Ketiga, Takut dalam pandangan mata
Pandangan adalah panah syaitan. Orang yang takut kepada Allah menundukkan pandangannya dari yang diharamkan, karena ia tahu betapa cepat pandangan dapat menjerumuskan hati. la tidak melihat dunia dengan mata penuh ambisi, sebab matanya sibuk mencari tanda-tanda kebesaran Allah di sekitarnya.
la memandang dengan mata hati, melihat pelajaran di balik setiap peristiwa, dan mengingat bahwa setiap indahnya dunia pasti akan pudar.
Keempat, Takut dalam tangan
Tangan adalah alat untuk berbuat. Orang yang takut kepada Allah tidak menggunakan tangannya untuk merampas hak orang lain, menulis keburukan, atau menyentuh yang haram.
la hanya mengulurkannya untuk menolong, memberi, dan berbuat baik. la sadar bahwa kelak setiap jemari akan bersaksi atas perbuatan di dunia. Maka, tangannya menjadi saksi kebaikan, bukan penyesalan di hari pengadilan.
Kelima, Takut dalam langkah kaki
Kaki menunjukkan arah hidup seseorang. Orang yang takut kepada Allah, akan hati-hati kemana ia melangkah. Tidak mendatangi tempat maksiat, tidak menapaki jalan kebatilan. la akan berjalan ke majelis ilmu, ke rumah Allah, dan menuju kebaikan. la tahu bahwa setiap langkah di jalan kebenaran akan ditukar pahala, dan setiap langkah ke arah dosa akan menjadi beban di akhirat.
Keenam, Takut dalam hati
Hati adalah pusat segalanya. Orang yang takut kepada Allah berjuang membersihkan hatinya dari dengki, kebencian, dan permusuhan. la menanam cinta, kasih, dan empati kepada sesama. la tidak iri atas rezeki orang lain, karena yakin setiap takdir sudah diatur dengan adil.
Hatinya lembut, mudah memaafkan, dan selalu ingin menebar damai. Di situlah letak keindahan iman, ketika hati tenang karena hanya berharap ridha Allah.
Ketujuh, Takut dalam ibadah
Ibadah adalah bukti cinta. Orang yang benar-benar takut kepada Allah tidak hanya banyak beramal, tapi juga takut amalnya tidak diterima. la berjuang agar setiap ibadahnya ikhlas, tanpa riya dan kepura-puraan.

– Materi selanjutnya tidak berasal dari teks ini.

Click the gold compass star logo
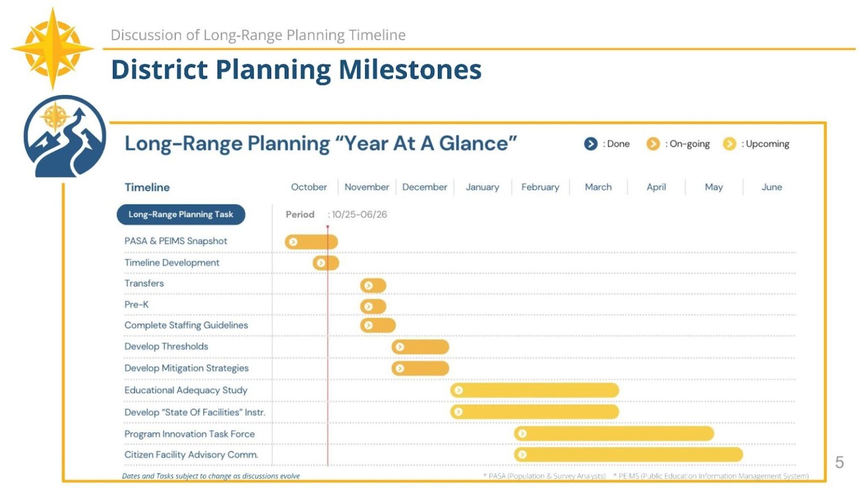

la tidak mencari pujian manusia, tapi keridhaan Rabb semesta alam. la sadar, amal sebesar gunung pun bisa sirna jika tidak tulus. Maka ia berdoa agar Allah menjaga hatinya dalam setiap sujud dan amal kebaikan.
Tujuh tanda orang yang benar-benar takut kepada Allah ini, bukan sekadar rasa takut yang membuatnya gemetar, tetapi yang mengubah sikap, menundukkan nafsu, dan menumbuhkan kasih di hati. Jika tujuh tanda ini mulai tampak pada diri seseorang, maka ia berada di jalan menuju derajat Muttaqin, hamba-hamba yang dijanjikan surga dan kenikmatan abadi di sisi Allah Ta’ala.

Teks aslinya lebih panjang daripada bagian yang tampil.